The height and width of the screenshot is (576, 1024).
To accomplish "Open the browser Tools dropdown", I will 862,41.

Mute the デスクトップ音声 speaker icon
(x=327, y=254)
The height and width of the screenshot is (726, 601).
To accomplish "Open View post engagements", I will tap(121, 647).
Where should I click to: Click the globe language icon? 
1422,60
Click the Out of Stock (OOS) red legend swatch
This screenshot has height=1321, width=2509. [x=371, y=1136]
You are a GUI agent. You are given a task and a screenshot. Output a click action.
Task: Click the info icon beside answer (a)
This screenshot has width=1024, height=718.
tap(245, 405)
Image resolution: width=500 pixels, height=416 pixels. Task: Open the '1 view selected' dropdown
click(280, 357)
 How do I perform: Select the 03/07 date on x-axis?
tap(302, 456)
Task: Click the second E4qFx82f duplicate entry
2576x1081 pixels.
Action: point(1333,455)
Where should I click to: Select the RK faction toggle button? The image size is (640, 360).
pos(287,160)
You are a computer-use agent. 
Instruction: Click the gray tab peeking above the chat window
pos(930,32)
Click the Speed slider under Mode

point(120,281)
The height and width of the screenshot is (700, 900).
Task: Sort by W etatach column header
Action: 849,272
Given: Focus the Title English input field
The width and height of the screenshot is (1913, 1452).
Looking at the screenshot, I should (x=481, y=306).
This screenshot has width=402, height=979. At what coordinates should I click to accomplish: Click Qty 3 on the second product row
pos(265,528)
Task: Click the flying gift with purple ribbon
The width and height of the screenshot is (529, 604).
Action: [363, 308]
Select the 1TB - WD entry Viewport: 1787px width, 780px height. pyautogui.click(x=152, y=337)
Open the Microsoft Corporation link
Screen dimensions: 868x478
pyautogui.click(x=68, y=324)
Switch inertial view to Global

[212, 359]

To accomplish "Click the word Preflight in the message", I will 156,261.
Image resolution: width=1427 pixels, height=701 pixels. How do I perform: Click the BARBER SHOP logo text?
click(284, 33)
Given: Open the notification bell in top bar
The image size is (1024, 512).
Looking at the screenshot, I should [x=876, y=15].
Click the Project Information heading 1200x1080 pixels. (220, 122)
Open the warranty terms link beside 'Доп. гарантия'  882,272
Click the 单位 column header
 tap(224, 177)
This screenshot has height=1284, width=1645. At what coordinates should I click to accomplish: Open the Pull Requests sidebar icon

++++++++

Work task: Emit verbatim the lines running from the one with "Click the Project" through the last line of the data, both endpoints inclusive.

Reply to the task:
Click the Project Information heading 1200x1080 pixels. (220, 122)
Open the warranty terms link beside 'Доп. гарантия'  882,272
Click the 单位 column header
 tap(224, 177)
This screenshot has height=1284, width=1645. At what coordinates should I click to accomplish: Open the Pull Requests sidebar icon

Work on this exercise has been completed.